• [TASK PROMPT]: Your task is to copy the stretch of lines in the records below that begins with the line containing "Task: Open the" and ends with the line containing "Screen dimensions: 1280x508", exactly as written, with nothing added.

• [DATA FOR THE TASK]:
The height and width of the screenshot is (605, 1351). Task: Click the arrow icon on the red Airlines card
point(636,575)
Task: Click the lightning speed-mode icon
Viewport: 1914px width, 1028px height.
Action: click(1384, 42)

---

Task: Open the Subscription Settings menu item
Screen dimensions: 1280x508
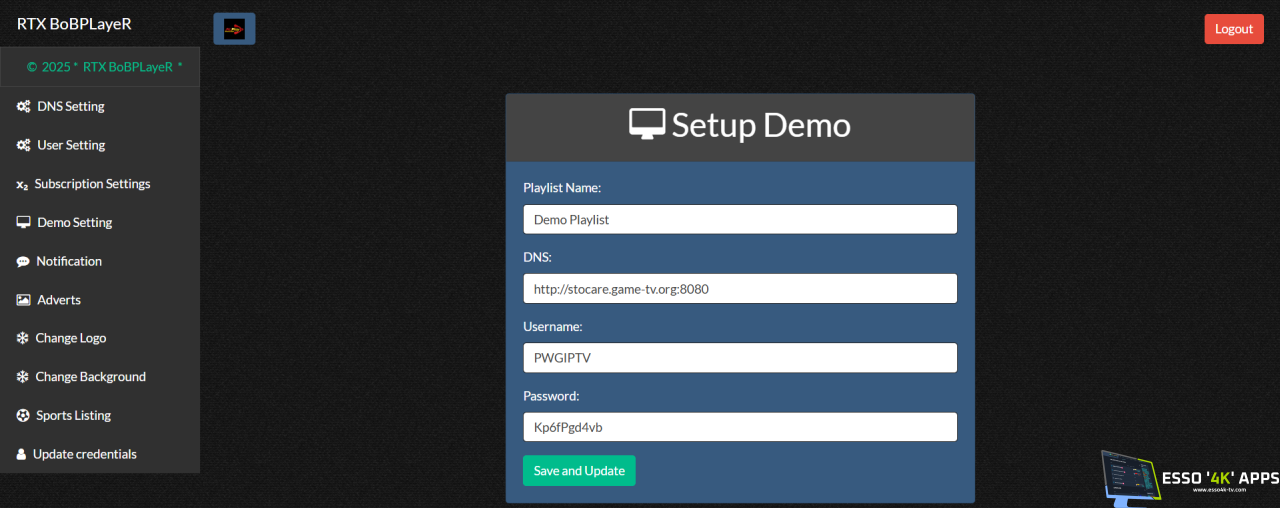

• [EXERCISE SOLUTION]:
Task: Open the Subscription Settings menu item
Screen dimensions: 1280x508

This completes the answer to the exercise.